• [WORK TASK] The required output is the lines below from the line containing "Where should I click to: Click the Diff." to the line containing "Task: Expand all in commit toolbar", inclusive, retyped exactly. No other lines belong in it.

• [INFORMATION SUPPLIED]
"""

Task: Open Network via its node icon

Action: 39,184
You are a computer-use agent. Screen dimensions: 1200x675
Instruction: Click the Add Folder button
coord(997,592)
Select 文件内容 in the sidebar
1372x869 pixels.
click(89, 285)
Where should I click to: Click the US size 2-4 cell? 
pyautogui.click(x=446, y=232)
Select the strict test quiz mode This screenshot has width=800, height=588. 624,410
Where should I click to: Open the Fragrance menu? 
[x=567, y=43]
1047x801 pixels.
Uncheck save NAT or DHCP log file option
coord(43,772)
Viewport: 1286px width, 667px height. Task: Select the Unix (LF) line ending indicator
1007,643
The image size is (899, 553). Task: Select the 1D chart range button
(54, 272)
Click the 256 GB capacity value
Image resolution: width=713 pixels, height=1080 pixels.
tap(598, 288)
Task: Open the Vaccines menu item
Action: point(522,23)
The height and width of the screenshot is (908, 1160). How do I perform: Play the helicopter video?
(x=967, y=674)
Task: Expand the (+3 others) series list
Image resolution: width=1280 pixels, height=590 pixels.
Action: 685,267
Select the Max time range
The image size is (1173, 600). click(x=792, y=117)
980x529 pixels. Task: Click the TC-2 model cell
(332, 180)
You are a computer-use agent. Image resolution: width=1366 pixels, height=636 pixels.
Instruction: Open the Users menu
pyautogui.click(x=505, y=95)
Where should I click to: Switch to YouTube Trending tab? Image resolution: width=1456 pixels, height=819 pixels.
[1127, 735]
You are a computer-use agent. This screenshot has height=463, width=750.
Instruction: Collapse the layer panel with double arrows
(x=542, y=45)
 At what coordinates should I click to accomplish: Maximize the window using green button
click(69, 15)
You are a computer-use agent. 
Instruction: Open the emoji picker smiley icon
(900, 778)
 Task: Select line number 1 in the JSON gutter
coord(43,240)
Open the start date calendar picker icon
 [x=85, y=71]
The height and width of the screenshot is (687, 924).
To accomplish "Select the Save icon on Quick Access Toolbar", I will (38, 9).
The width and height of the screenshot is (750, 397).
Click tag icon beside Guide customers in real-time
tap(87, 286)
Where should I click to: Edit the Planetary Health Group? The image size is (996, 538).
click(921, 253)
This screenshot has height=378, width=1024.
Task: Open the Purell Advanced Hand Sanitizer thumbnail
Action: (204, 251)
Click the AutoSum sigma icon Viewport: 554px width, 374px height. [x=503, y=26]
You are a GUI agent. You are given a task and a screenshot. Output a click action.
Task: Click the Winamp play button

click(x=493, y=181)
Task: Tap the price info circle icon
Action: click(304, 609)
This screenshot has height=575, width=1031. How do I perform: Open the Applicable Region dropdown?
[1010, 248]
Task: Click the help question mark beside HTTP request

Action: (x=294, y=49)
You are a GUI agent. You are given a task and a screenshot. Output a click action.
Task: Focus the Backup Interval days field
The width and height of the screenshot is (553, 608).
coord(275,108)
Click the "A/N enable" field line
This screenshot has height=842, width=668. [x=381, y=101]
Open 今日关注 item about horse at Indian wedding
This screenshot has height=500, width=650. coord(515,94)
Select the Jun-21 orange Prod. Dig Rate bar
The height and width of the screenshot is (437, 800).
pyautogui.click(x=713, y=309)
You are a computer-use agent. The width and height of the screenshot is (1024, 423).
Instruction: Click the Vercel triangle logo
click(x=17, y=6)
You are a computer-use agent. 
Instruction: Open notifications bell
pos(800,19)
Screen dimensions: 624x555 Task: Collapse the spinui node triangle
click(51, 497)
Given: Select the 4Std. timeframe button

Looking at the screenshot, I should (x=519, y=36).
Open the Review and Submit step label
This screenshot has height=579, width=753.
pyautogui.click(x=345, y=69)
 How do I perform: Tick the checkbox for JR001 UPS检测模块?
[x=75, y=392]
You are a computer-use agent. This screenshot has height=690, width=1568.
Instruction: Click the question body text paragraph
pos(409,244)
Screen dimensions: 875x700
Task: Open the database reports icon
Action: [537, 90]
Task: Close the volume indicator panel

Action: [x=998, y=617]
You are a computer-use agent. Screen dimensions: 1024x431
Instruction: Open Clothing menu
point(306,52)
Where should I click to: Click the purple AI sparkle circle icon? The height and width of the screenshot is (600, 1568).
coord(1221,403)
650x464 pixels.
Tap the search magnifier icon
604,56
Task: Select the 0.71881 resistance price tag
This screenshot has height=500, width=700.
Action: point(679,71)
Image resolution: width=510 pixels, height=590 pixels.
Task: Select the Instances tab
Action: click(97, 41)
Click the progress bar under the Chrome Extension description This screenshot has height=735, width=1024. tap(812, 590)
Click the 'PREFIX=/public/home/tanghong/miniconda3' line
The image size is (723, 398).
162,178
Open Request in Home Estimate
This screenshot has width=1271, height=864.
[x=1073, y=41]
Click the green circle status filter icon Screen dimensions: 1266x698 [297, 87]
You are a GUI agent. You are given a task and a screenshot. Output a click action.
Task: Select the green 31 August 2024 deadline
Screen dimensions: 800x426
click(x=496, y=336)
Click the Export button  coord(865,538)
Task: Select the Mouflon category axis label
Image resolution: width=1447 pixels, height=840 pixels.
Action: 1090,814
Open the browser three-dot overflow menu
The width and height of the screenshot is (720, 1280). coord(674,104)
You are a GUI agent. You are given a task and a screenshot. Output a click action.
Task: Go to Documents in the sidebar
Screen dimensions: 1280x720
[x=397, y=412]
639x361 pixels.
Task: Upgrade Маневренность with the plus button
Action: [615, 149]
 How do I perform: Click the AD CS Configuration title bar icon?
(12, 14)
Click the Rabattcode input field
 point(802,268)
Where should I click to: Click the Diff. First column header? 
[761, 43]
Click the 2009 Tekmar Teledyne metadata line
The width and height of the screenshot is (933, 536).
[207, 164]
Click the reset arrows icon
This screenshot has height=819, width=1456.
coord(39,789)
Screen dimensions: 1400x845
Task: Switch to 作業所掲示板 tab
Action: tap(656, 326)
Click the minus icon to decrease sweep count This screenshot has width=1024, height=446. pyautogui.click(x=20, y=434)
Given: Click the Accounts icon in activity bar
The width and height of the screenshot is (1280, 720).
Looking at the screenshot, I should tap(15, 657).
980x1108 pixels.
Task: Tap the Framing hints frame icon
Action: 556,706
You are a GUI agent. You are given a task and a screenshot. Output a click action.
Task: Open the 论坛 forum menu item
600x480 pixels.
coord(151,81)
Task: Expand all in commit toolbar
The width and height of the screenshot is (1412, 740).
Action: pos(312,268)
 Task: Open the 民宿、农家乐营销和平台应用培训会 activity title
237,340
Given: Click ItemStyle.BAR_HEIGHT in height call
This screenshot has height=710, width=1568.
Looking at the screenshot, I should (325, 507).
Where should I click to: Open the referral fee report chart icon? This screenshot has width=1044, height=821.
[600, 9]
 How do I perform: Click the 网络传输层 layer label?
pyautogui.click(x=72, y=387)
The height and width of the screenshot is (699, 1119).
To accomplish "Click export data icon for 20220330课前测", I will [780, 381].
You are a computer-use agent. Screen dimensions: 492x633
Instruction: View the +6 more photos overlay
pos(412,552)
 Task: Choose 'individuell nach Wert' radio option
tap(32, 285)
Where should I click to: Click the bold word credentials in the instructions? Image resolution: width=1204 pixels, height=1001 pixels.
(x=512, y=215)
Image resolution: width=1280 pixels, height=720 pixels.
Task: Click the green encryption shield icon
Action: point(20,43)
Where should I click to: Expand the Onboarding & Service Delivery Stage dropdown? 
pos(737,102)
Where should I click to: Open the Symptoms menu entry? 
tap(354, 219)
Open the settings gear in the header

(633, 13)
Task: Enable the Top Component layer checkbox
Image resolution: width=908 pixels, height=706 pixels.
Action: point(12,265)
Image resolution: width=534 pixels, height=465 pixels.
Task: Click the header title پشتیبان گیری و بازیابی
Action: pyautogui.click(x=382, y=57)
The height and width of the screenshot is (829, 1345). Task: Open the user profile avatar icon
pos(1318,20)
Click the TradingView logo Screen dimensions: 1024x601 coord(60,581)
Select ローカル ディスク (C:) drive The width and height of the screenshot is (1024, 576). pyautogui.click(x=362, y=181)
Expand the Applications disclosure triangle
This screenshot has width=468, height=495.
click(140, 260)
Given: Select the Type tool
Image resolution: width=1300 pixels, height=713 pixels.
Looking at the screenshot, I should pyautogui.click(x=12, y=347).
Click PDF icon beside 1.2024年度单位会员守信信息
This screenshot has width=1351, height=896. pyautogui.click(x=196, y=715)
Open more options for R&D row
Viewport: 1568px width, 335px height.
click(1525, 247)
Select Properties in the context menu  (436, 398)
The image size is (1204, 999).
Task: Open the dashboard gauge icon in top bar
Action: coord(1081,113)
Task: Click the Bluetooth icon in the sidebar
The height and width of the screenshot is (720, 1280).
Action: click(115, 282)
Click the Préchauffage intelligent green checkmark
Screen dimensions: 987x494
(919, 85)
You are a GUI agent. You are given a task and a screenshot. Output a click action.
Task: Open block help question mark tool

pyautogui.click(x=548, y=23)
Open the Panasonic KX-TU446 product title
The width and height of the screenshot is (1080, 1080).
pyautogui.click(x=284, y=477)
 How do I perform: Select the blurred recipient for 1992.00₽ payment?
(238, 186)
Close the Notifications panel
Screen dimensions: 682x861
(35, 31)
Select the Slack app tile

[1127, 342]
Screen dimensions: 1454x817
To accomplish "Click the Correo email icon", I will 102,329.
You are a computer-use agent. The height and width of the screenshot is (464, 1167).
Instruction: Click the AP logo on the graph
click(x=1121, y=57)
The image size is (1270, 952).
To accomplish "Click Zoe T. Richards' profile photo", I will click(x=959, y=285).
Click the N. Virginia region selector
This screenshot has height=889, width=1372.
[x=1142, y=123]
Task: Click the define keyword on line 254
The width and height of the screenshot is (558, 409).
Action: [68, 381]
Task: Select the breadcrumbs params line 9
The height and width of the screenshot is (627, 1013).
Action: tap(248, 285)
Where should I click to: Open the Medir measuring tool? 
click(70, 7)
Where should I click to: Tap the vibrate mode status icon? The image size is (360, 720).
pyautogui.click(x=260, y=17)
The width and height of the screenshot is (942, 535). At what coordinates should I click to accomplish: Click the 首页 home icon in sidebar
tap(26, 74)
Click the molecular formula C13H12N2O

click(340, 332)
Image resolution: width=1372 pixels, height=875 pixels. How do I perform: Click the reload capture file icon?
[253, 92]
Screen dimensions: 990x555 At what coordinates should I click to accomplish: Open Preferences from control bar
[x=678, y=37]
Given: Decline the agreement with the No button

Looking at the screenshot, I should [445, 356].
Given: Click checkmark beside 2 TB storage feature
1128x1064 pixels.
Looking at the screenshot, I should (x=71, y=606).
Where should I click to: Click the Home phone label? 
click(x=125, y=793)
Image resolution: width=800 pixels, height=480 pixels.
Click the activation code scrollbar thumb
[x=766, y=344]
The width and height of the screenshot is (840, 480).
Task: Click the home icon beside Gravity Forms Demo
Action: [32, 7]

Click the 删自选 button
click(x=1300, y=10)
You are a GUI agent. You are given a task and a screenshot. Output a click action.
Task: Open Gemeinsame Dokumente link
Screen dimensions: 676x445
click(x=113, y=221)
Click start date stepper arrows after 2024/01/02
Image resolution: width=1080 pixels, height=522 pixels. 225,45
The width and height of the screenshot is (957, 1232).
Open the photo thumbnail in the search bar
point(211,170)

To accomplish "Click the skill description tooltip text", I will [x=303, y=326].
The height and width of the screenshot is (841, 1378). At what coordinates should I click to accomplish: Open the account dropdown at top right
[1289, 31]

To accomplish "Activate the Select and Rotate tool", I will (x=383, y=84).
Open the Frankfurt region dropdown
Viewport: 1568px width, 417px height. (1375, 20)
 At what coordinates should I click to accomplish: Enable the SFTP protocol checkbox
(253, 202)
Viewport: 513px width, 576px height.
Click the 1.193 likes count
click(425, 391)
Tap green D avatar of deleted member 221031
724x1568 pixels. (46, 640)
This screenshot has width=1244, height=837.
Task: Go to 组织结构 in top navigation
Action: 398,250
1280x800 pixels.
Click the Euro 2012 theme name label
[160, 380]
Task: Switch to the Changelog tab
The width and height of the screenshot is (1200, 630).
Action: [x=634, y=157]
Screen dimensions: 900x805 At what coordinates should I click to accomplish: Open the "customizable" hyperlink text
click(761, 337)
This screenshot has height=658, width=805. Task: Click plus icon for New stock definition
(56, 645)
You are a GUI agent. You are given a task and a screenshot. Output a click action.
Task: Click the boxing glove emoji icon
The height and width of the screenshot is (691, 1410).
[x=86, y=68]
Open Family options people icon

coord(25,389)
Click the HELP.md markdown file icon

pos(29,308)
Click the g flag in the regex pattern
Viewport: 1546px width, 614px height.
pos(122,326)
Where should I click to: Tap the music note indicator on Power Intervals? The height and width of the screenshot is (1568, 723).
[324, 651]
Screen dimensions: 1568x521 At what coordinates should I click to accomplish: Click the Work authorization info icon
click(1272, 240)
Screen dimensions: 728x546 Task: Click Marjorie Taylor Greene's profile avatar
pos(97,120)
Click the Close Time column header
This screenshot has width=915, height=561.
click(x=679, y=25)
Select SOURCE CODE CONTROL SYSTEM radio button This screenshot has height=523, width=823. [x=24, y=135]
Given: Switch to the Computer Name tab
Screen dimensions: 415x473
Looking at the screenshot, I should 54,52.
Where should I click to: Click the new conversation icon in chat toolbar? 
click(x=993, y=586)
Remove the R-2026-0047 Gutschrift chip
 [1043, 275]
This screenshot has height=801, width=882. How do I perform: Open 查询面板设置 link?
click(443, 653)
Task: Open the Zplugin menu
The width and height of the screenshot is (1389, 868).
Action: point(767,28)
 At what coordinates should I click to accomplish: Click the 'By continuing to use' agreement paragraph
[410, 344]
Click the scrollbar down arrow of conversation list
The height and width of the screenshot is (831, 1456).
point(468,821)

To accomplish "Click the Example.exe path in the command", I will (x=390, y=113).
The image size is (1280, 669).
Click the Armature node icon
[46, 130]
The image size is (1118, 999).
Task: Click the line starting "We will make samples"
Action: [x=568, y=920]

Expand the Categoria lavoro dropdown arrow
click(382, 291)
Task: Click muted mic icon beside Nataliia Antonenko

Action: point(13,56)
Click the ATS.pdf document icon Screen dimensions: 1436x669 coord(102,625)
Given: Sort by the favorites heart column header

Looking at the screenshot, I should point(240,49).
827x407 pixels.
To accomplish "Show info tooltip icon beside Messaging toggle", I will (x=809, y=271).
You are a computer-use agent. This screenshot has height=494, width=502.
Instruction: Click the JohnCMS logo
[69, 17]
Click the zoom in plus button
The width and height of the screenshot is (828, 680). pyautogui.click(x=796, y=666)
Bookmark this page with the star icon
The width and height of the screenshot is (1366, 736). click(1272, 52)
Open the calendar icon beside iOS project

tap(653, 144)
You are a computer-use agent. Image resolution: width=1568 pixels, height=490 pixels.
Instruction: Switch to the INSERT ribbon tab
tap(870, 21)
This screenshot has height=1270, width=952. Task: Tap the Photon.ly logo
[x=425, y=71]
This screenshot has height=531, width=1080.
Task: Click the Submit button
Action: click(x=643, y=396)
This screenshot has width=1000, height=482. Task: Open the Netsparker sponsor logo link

"""

• [WRITTEN SOLUTION]
Where should I click to: Click the Diff. First column header? 
[761, 43]
Click the 2009 Tekmar Teledyne metadata line
The width and height of the screenshot is (933, 536).
[207, 164]
Click the reset arrows icon
This screenshot has height=819, width=1456.
coord(39,789)
Screen dimensions: 1400x845
Task: Switch to 作業所掲示板 tab
Action: tap(656, 326)
Click the minus icon to decrease sweep count This screenshot has width=1024, height=446. pyautogui.click(x=20, y=434)
Given: Click the Accounts icon in activity bar
The width and height of the screenshot is (1280, 720).
Looking at the screenshot, I should tap(15, 657).
980x1108 pixels.
Task: Tap the Framing hints frame icon
Action: 556,706
You are a GUI agent. You are given a task and a screenshot. Output a click action.
Task: Open the 论坛 forum menu item
600x480 pixels.
coord(151,81)
Task: Expand all in commit toolbar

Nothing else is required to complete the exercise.